LangManus是一个基于开源社区成果的AI自动化框架,目标是将语言模型与专用工具结合,用于网页搜索、爬取和Python代码执行等任务。
1、克隆仓库
使用以下命令克隆仓库并进入项目目录:
git clone https://github.com/langmanus/langmanus.git
cd langmanus
2、创建并激活虚拟环境
使用uv
创建并激活Python 3.12虚拟环境:
uv python install 3.12
uv venv --python 3.12
source .venv/bin/activate
# Windows用户使用:.venv\Scripts\activate
3、安装依赖
使用uv
同步并安装项目依赖:
uv sync
4、配置环境
复制.env.example
文件并配置API密钥:
cp .env.example .env
# 编辑.env文件,填入你的API密钥
5、运行项目
启动项目:
uv run main.py
LangManus采用分层多代理系统,由监督者协调多个专用代理完成复杂任务。
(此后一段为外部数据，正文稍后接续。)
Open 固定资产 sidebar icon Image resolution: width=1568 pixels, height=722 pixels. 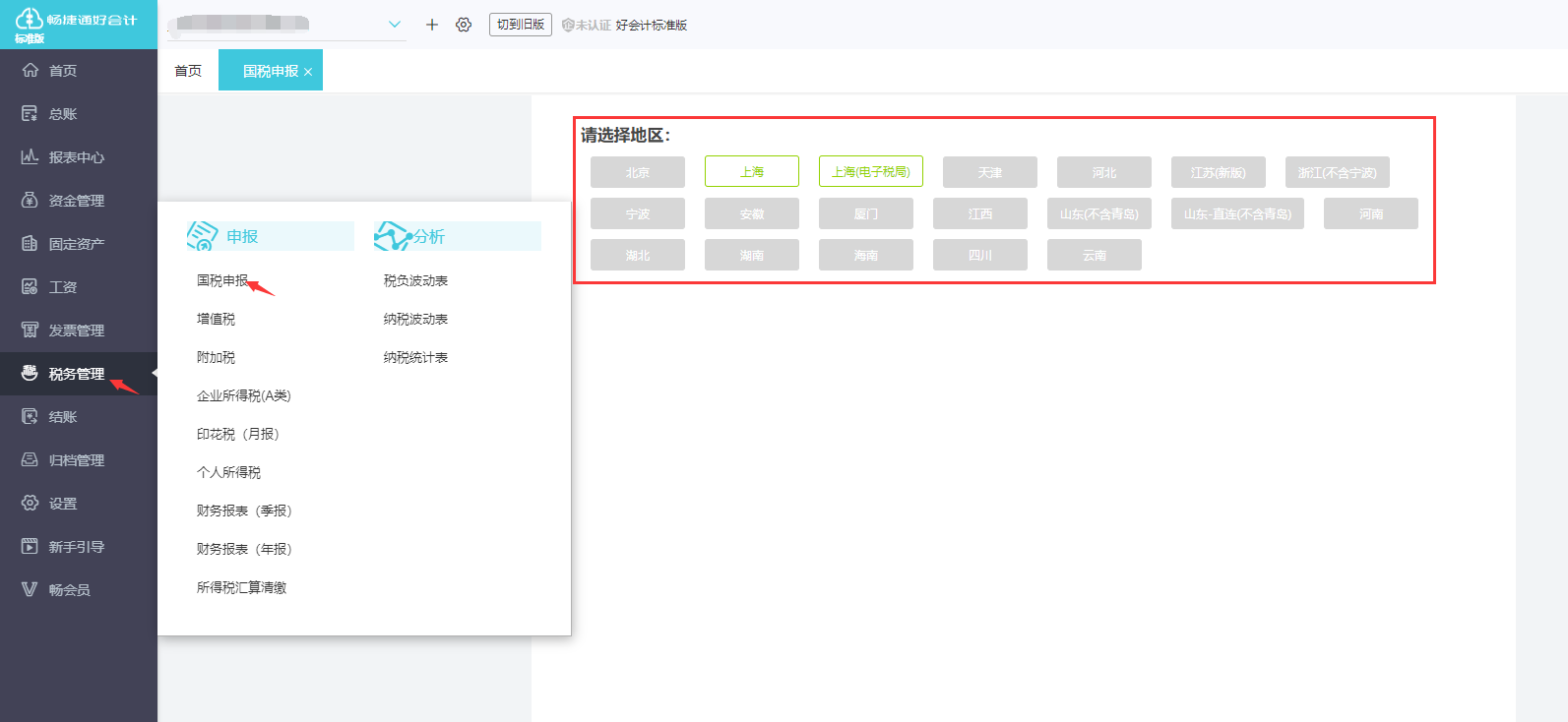[x=30, y=244]

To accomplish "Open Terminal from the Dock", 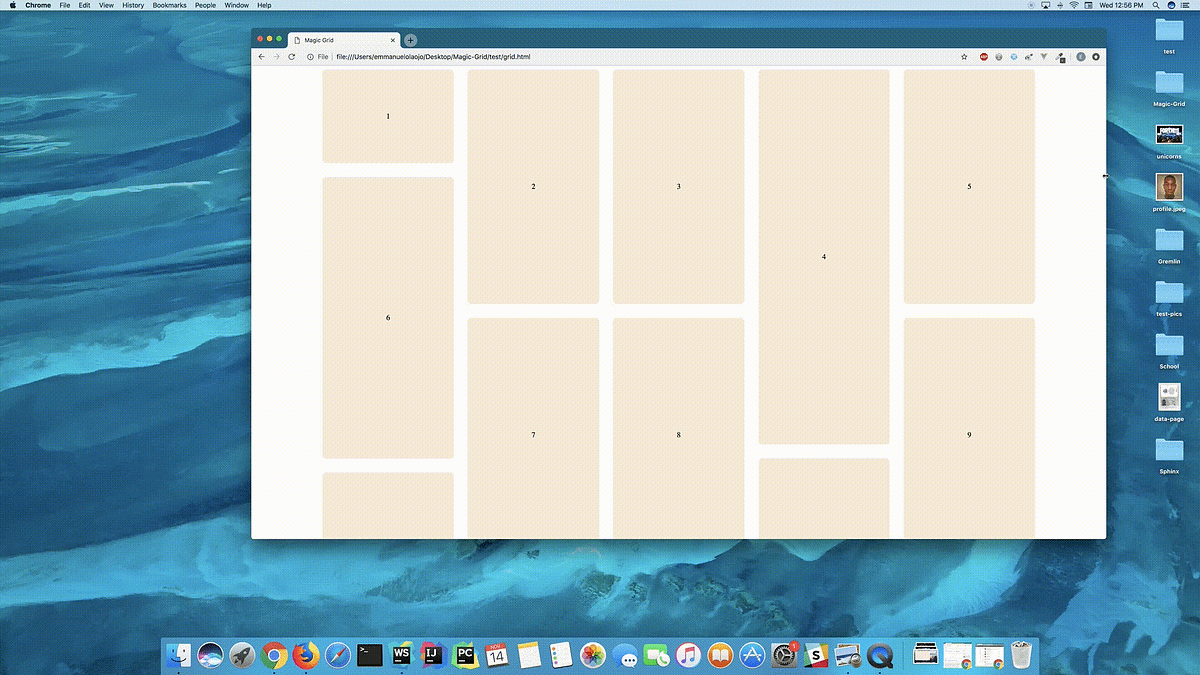I will tap(369, 655).
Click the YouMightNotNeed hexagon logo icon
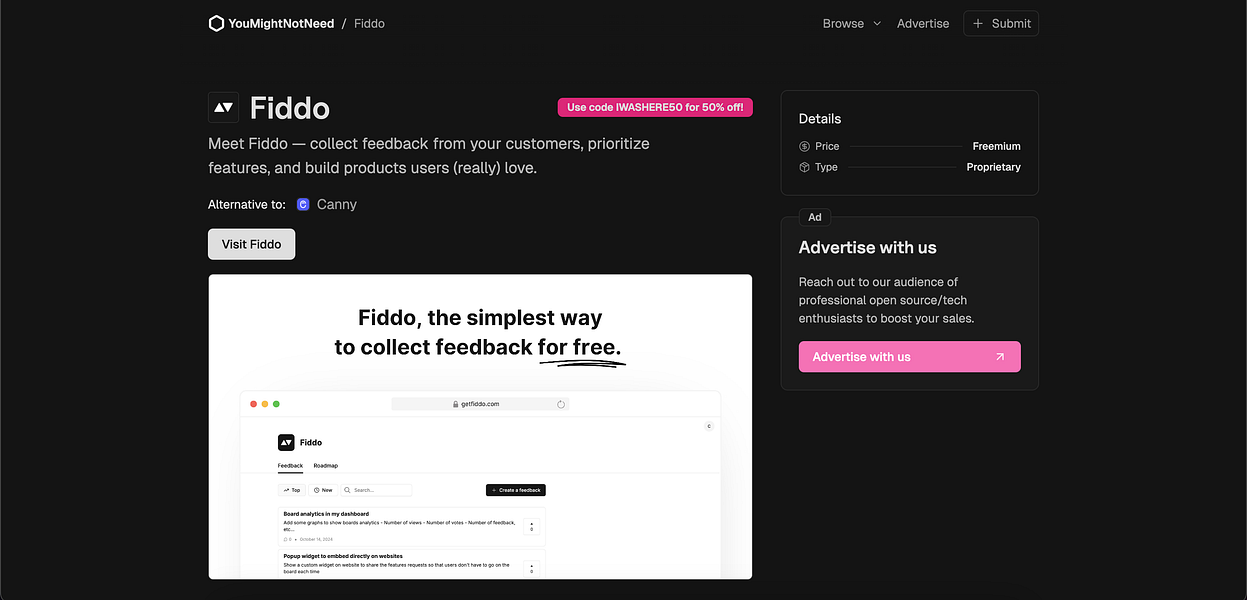The height and width of the screenshot is (600, 1247). pos(216,23)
系统包括以下代理:
• Coordinator:处理初始交互并分配任务
• Planner:分析任务并制定执行策略
• Supervisor:监督和管理其他代理的执行
• Researcher:收集和分析信息
• Coder:处理代码生成和修改
• Browser:执行网页浏览和信息检索
• Reporter:生成工作流结果的报告和摘要
核心能力
• 支持开源模型如Qwen
• 兼容OpenAI的API接口
• 多层级LLM系统,适应不同复杂度的任务
工具与集成
• 通过Tavily API进行网页搜索
• 使用Jina进行神经搜索
• 高级内容提取
开发特性
• 内置Python REPL
• 代码执行环境
• 使用uv
进行包管理
工作流管理
• 工作流图形化展示
• 多代理协调
• 任务分配与监控
LangManus采用三层LLM系统,分别为推理、基础任务和视觉语言任务提供独立配置。在项目根目录创建.env
文件,并配置以下环境变量:
# 推理LLM配置(用于复杂推理任务)
REASONING_MODEL=your_reasoning_model
REASONING_API_KEY=your_reasoning_api_key
REASONING_BASE_URL=your_custom_base_url # 可选
# 基础LLM配置(用于简单任务)
BASIC_MODEL=your_basic_model
BASIC_API_KEY=your_basic_api_key
BASIC_BASE_URL=your_custom_base_url # 可选
# 视觉语言LLM配置(用于涉及图像的任务)
通过以上步骤,你可以快速上手LangManus,利用其强大的功能完成复杂的自动化任务。